Social Networks can include any number of places, ranging from BlogCatalog.com to Facebook to Linkedin to (if we’re being honest) Twitter. Almost all of them (including Technorati, which has "favorites") have some sort of “connection” mechanism. Importance: friends can mean the difference between exposure and no exposure. Triviality: it’s relatively easy to make friends and connections. (Bonus: If you ask, 90 percent of those asked will add you, unless you are a troll.)

Content/Frequency/Comments is another measure that has been around for a while. It was recently re-popularized by Edelman’s complex Social Media Index. Importance: the frequency of posting and number of comments all contribute to increased traffic.

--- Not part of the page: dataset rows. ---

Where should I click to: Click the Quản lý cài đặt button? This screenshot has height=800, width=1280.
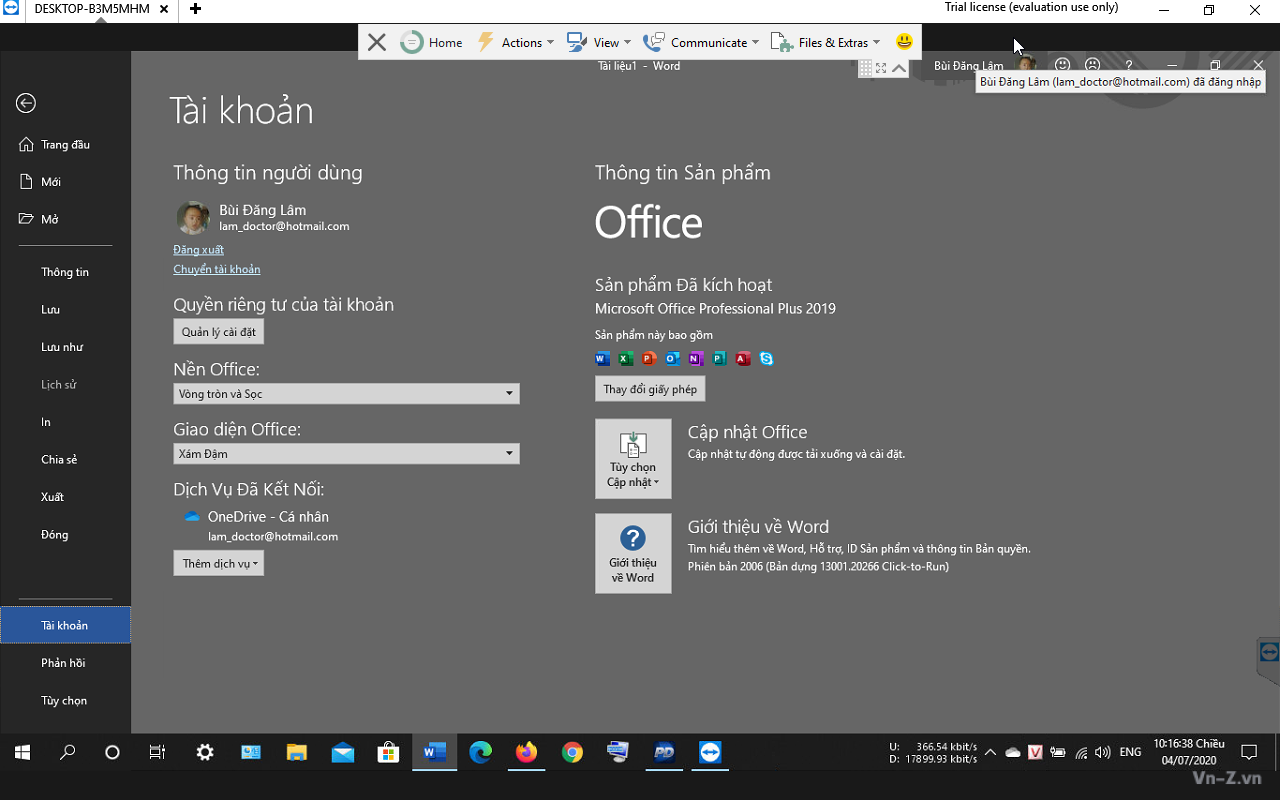[x=218, y=332]
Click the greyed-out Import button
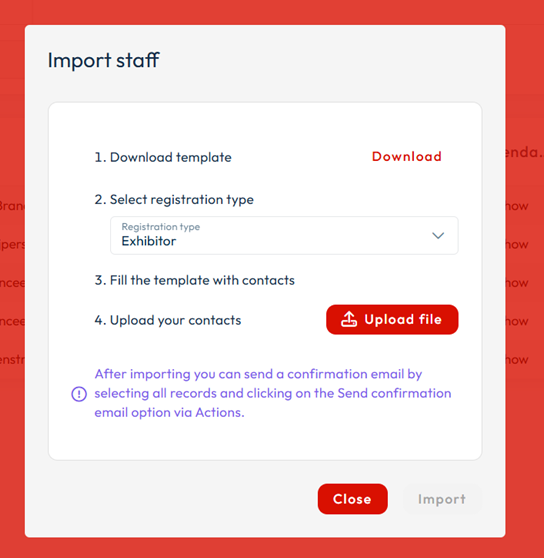This screenshot has width=544, height=558. [442, 499]
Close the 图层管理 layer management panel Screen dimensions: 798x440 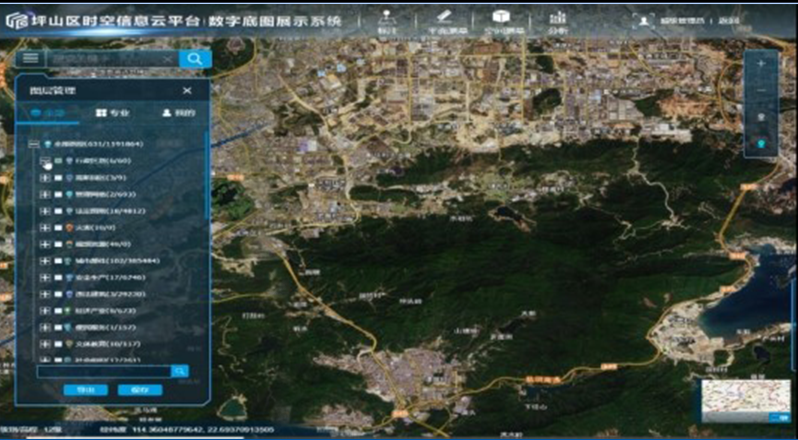[x=187, y=90]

Triviality: posting too frequently buries good content and comments can all too easily be inflated. (Bonus: Here are the top ten tips that have been around a long time.)

Conclusion. Everybody likes the rankings, traffic, comments, diggs, and, well, whatever (yeah, me too). They create conversation, attract attention, and demonstrate momentum even when social media pundits weight the numbers toward those areas they excel (and we all know they do) or attempt to game the system.

At best, it seems to me that it is these measures and the gaming of them that slows social media from becoming more mainstream (as it makes the average business owner skeptical of blogs). At worst, it detracts from what communication people are supposed to focus on: the company's overall strategy and the true measures of success (like market share, sales, etc.).

Put plainly, Seth Godin doesn’t have a successful blog because he ranks 8,311 on Alexa or 13 on Technorati. Godin has a successful blog because his online brand is consistent with who he wants to be perceived as and, more importantly, he sells a lot of books (The Dip, released May 10, is still #447 on Amazon).

In sum, the best measures of success come from achieving results that are derived out of a sound business strategy. Certainly, any of these measures can help provide a performance snapshot (assuming you avoid the temptation to game them), but the active pursuit of them won't do much more than distract from what really matters.